Hoje, tenho medo quando ouço argumentos do tipo: “a Petrobras está precisando de uma gestão eficiente”, porque, certamente, estão querendo manipular sua compreensão dos fatos. Nesta hora, deve-se perguntar: eficiente para quem? Para o povo ou para os acionistas? Estes empedernidos defensores da Petrobras como empresa que visa o máximo lucro nunca reclamaram da política pública de compras locais. Trata-se de uma política que resulta na compra de plataformas, no mínimo, 15% mais caras que aquelas produzidas em Cingapura. Neste instante, argumentam que as compras locais resultam em geração de mais empregos e renda no país. Entretanto, este grandioso impacto da política pública das compras locais é maior que o impacto da contenção da inflação?

 

A rentabilidade da atividade petrolífera é tão grande que Hugo Chávez destinou este lucro excepcional da petroleira venezuelana PDVSA para subsidiar diretamente programas humanitários de postos de saúde, escolas, atendimento aos mais carentes, o cooperativismo e outros. Desta forma, ele colocou a PDVSA para ser o instrumento principal das ações públicas da sua administração. Não recomendo ação análoga com relação à Petrobras porque seria a negação de toda a administração pública brasileira.

 

Neste ponto da discussão, sempre aparece alguém dizendo: “Mas a Petrobras tem compromissos financeiros com os desenvolvimentos dos novos campos e precisa destes recursos”. Esta frase é verdadeira, porém é necessário analisá-la.

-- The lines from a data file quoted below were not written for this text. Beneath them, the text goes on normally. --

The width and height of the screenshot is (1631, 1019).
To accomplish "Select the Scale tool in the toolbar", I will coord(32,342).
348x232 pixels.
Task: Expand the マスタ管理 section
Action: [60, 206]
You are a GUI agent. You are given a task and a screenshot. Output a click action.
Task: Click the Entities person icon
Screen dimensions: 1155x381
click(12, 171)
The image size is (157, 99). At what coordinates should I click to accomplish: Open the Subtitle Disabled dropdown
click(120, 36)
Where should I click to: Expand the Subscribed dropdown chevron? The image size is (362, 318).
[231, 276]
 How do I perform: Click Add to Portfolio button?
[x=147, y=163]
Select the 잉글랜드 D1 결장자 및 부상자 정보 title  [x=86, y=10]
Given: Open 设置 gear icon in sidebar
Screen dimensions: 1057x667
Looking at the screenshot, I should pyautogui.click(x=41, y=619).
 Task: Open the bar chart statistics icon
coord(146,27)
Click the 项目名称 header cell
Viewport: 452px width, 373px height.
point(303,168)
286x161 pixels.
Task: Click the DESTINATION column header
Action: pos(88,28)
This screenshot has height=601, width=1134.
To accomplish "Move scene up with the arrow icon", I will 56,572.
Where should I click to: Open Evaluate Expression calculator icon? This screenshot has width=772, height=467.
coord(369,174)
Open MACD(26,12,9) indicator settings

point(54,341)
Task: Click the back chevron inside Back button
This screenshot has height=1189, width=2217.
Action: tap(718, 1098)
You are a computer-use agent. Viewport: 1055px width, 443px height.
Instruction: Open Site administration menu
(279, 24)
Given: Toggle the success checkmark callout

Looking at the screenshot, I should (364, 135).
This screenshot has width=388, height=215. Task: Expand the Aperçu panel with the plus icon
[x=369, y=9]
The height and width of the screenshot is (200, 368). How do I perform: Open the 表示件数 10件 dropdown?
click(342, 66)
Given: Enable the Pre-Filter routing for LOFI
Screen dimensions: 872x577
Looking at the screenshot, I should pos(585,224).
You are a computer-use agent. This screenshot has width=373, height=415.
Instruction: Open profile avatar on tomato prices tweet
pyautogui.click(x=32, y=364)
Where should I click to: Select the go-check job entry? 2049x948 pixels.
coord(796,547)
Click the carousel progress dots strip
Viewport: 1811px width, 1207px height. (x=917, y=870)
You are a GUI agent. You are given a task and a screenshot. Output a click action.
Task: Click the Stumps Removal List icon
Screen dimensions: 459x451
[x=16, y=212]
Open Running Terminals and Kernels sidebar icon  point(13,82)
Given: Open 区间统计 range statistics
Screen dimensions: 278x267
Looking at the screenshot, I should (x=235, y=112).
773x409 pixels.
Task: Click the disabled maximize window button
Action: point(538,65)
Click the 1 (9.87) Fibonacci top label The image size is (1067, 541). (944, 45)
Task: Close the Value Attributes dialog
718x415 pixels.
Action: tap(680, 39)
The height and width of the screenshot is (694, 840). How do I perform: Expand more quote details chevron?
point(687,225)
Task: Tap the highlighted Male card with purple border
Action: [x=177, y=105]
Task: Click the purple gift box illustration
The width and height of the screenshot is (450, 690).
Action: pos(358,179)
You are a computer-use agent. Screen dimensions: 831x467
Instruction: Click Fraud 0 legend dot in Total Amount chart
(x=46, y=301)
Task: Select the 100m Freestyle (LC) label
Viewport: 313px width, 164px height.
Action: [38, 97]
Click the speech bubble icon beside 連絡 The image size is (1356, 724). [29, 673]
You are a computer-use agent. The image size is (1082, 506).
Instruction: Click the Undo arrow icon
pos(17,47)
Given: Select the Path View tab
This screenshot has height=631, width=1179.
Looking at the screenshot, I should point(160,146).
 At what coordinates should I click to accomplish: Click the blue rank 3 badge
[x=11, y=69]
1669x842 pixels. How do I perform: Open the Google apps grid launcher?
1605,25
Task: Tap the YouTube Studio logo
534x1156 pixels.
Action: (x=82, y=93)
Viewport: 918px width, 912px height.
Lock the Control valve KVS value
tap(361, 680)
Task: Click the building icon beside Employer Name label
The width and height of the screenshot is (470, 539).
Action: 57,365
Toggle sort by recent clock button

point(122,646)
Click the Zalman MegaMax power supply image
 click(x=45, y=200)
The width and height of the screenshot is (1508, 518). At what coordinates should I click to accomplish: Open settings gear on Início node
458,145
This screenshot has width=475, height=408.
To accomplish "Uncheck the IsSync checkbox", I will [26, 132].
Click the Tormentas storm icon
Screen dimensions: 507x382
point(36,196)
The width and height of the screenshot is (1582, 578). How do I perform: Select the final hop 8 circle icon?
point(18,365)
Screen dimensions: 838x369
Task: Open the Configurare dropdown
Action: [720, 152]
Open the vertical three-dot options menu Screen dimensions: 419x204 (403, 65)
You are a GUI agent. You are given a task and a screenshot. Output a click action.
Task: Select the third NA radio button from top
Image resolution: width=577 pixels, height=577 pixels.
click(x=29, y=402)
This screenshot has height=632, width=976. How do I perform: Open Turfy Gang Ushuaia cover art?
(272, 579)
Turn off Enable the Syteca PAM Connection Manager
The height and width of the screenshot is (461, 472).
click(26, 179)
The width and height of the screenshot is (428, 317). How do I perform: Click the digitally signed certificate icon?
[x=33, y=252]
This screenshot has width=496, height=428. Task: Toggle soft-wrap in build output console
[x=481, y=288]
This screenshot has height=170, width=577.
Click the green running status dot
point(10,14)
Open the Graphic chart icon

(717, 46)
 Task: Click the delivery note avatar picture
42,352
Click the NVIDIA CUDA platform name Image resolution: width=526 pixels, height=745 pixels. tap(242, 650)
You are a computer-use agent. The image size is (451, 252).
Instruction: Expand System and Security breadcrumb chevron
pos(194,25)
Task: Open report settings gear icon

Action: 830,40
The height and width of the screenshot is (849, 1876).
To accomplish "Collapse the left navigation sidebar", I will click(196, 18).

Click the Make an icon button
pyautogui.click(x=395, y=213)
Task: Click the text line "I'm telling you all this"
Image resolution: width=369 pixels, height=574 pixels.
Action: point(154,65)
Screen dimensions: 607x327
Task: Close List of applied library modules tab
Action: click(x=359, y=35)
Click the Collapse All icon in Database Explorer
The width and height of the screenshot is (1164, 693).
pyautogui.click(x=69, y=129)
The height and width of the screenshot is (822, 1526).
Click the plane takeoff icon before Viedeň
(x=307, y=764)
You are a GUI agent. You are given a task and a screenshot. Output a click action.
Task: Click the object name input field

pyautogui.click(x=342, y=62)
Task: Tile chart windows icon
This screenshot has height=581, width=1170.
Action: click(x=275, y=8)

Os governos FHC, Lula e Dilma, através da Agência Nacional do Petróleo (ANP), colocaram em leilão mais de 1.000 blocos do território nacional para extração do nosso petróleo. Impuseram esta oferta absurda de blocos sem existir uma justificativa social, pois o abastecimento do país estava garantido por décadas. Para minimizar a futura evasão desta fonte de energia, a Petrobras arrematou muitos blocos e, assim, assumiu os citados compromissos financeiros. Contudo, o problema pode ser facilmente resolvido hoje, através de uma simples ordem do governo para a ANP, para esta não exigir da Petrobras a pressa para os desenvolvimentos dos vários campos, que foi colocada pela Agência nos contratos. Desta forma, o novo fluxo de caixa da empresa irá requerer menos recursos para investimentos.

 

Na cantilena neoliberal, ouve-se muito que os países devem procurar suas vocações naturais para criar vantagens comparativas em relação a outros países. Então, como temos petróleo com o barril custando bem menos que US$100, que é o preço internacional do barril, o Brasil pode injetar na sua economia derivados abaixo do preço internacional, sem trazer prejuízo para a estatal, para colocar todos os produtos brasileiros que usam derivados na sua produção com esta vantagem comparativa.

 

Os que lamentam a utilização da Petrobras para conter a inflação são os que querem os lucros dela, os chamados “rentistas”, os que querem derrubar a presidente Dilma e o PT, e as petrolíferas estrangeiras, que não gostam da empresa atrapalhando seus planos. Contudo, gostariam de comprá-la em um processo de privatização. Fico a cavalheiro para falar sobre a presidente e o PT porque canso de criticar, neste espaço, posições deles, que julgo erradas. Mas, no uso da Petrobras para conter a inflação, eles estão certos.

 

Os sinos dobram por todos nós. Morremos. Eles conseguiram. Minaram nossa sociedade com seus seguidores, principalmente na mídia comercial, e esta seguidamente nos doutrinou, de forma que absorvemos a maneira de pensar do dominador e passamos a tomar decisões que nos penalizam. Morremos como seres livres, com possibilidade de crescimento e realização.

 

Paulo Metri é conselheiro do Clube de Engenharia e colunista do Correio da Cidadania.